+++ Records for this task +++
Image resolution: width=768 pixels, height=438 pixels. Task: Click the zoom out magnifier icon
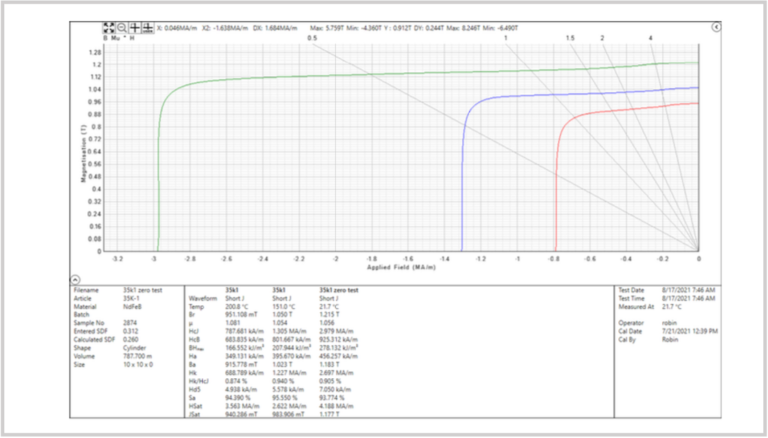(x=121, y=28)
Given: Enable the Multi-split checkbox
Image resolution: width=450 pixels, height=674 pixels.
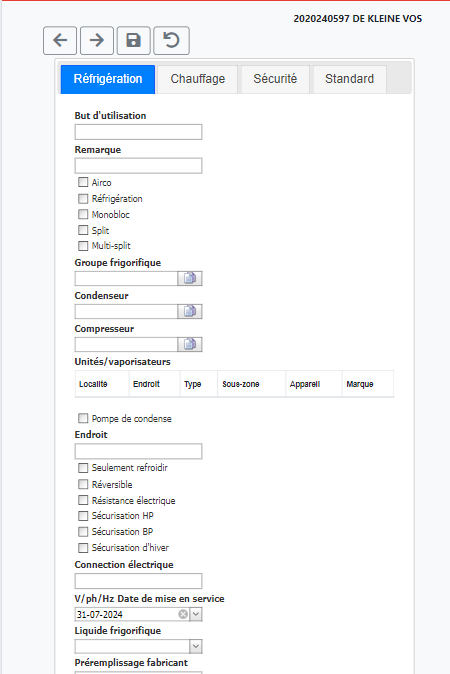Looking at the screenshot, I should coord(83,246).
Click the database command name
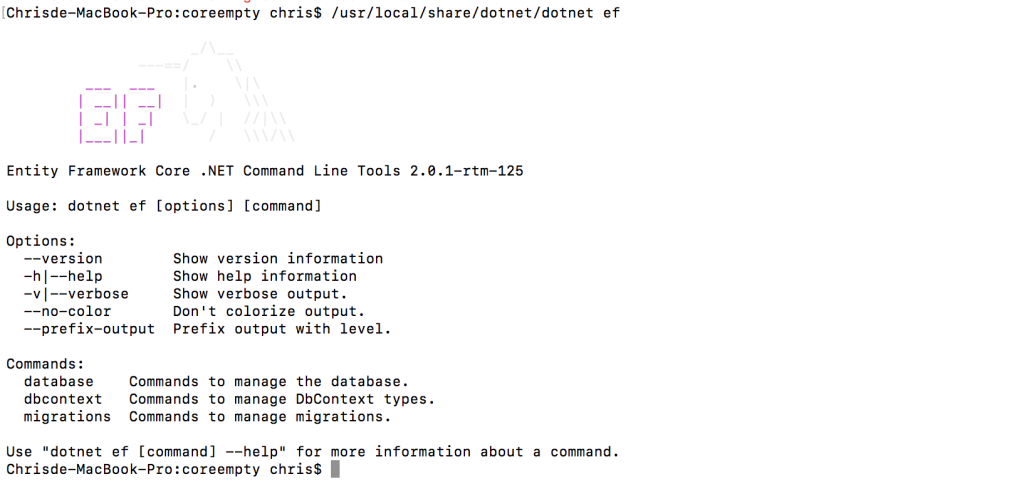The height and width of the screenshot is (484, 1024). 59,381

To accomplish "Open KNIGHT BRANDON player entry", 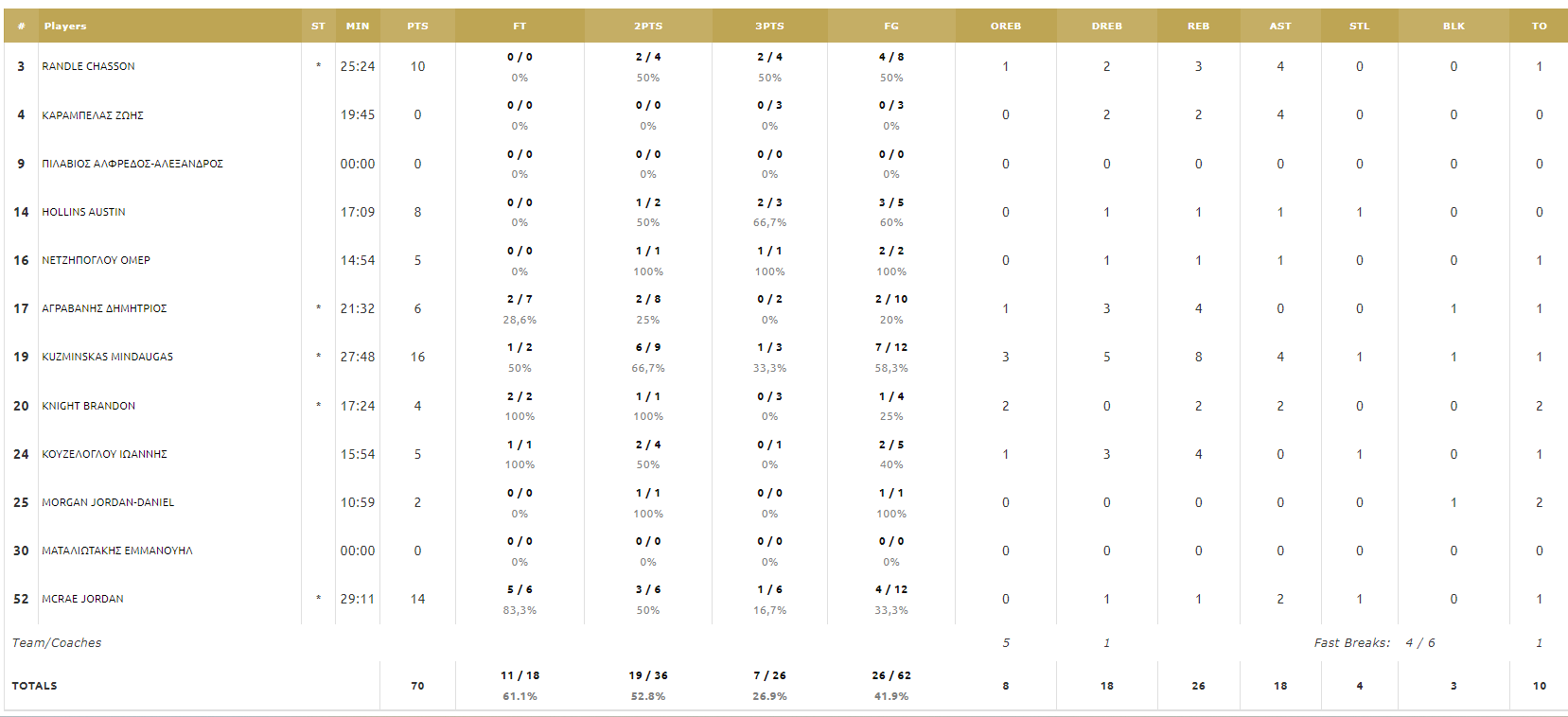I will click(x=88, y=406).
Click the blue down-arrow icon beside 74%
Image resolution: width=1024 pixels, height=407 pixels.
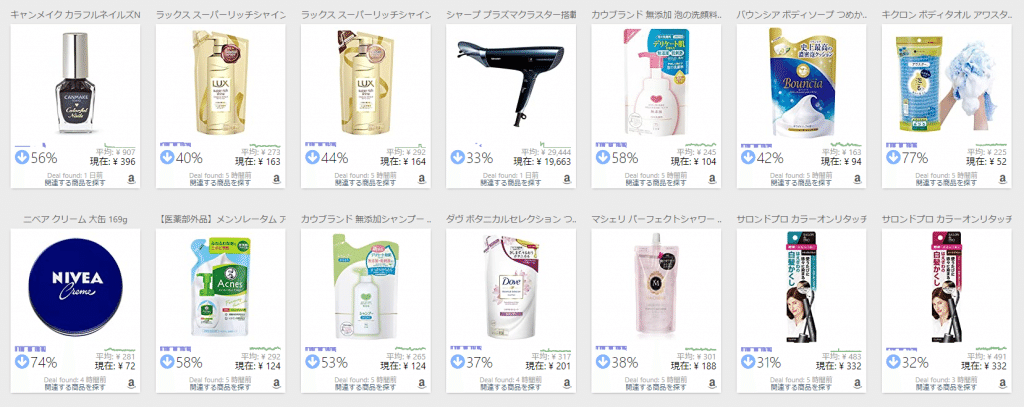(x=22, y=362)
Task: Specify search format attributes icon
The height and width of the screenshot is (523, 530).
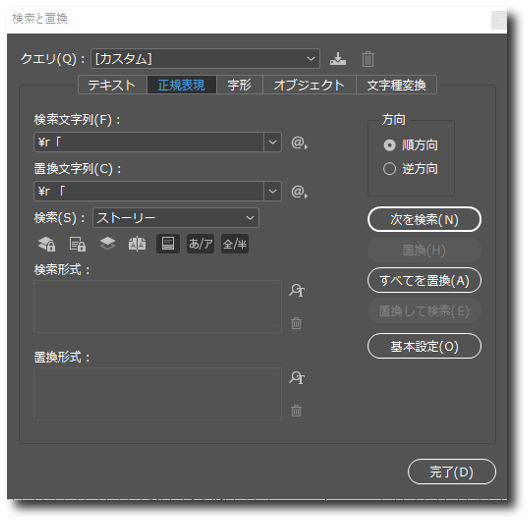Action: coord(297,290)
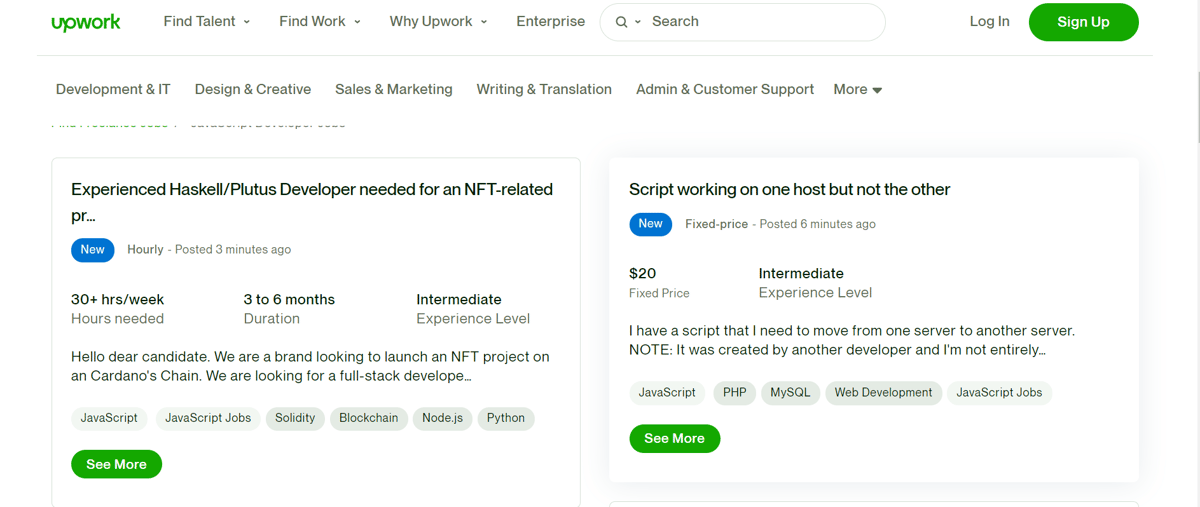Image resolution: width=1200 pixels, height=507 pixels.
Task: See More on the Haskell/Plutus job
Action: pyautogui.click(x=116, y=465)
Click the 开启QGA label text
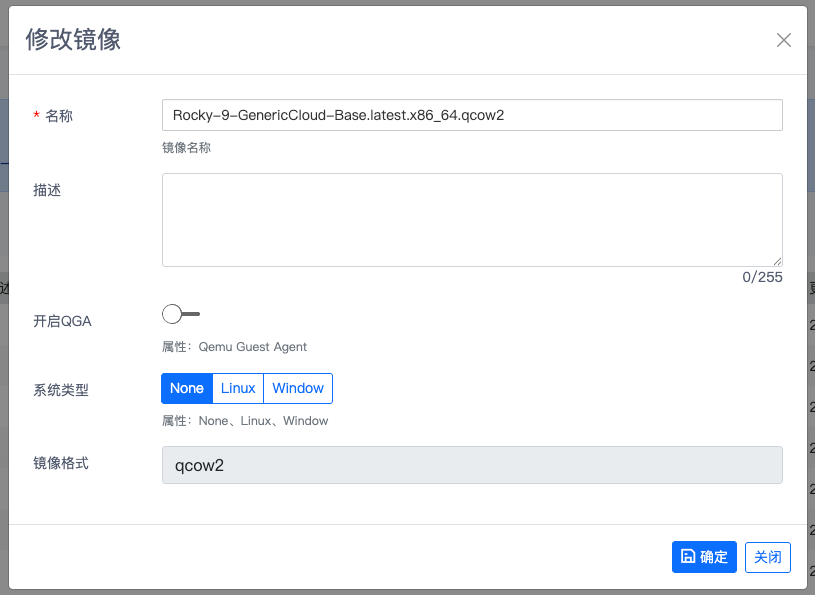 coord(62,321)
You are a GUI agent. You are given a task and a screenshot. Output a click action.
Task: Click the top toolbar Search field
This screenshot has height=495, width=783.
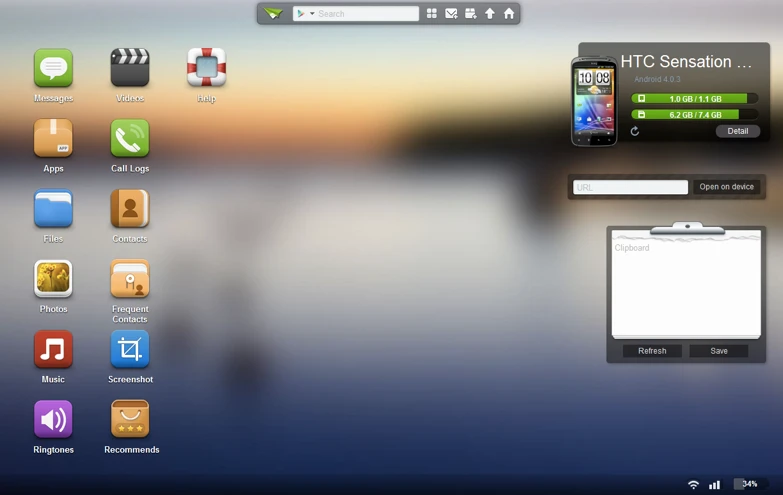tap(365, 14)
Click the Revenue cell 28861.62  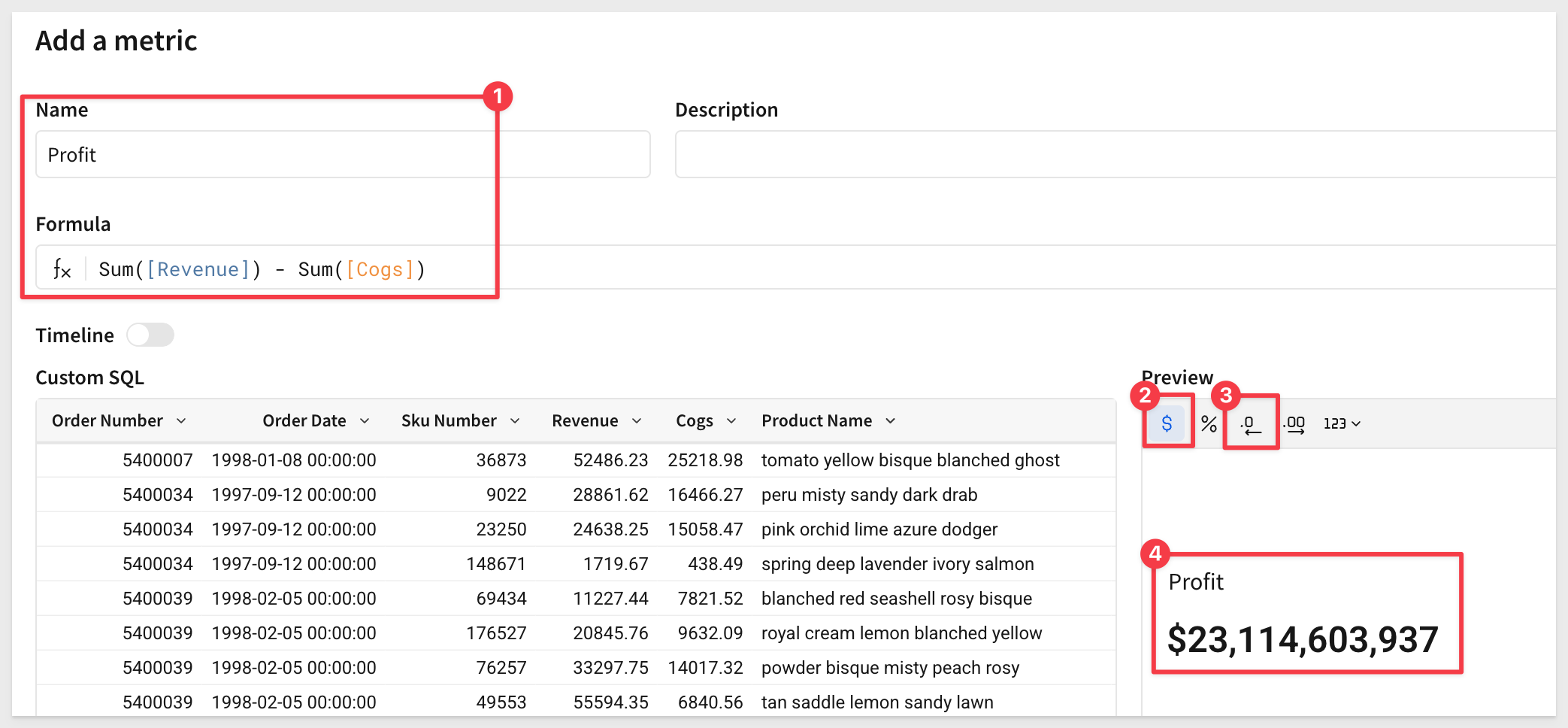610,494

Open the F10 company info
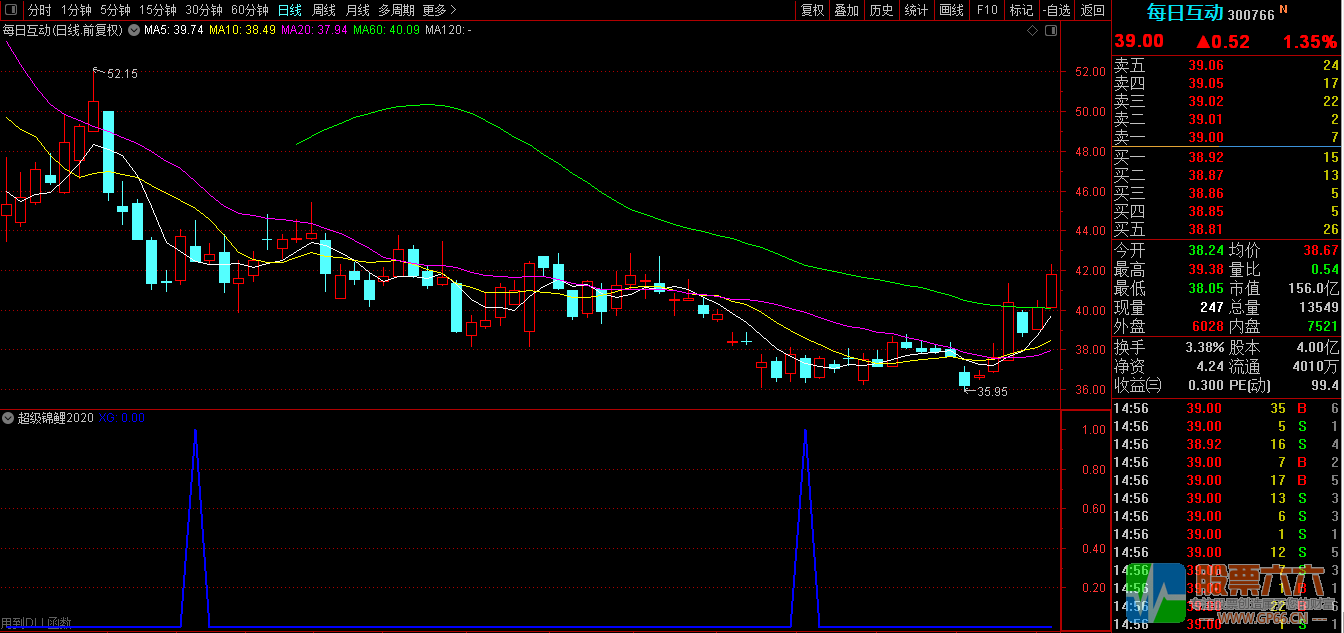tap(987, 10)
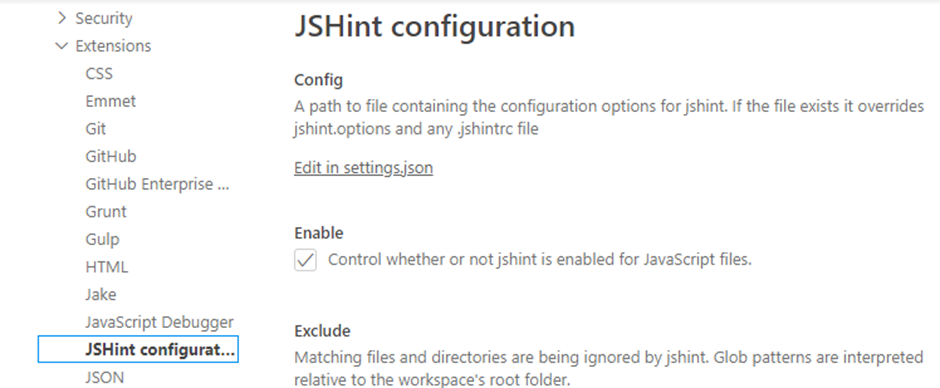Expand the Security section chevron

tap(62, 19)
+++
• [Task statement] Transcribe exactly each line of the records from the start up to and including the one with "Given: Enable the Multi-split checkbox", and leave out every picture.

• [Answer to this task]
Image resolution: width=768 pixels, height=438 pixels. Task: Click the zoom out magnifier icon
(x=121, y=28)
Given: Enable the Multi-split checkbox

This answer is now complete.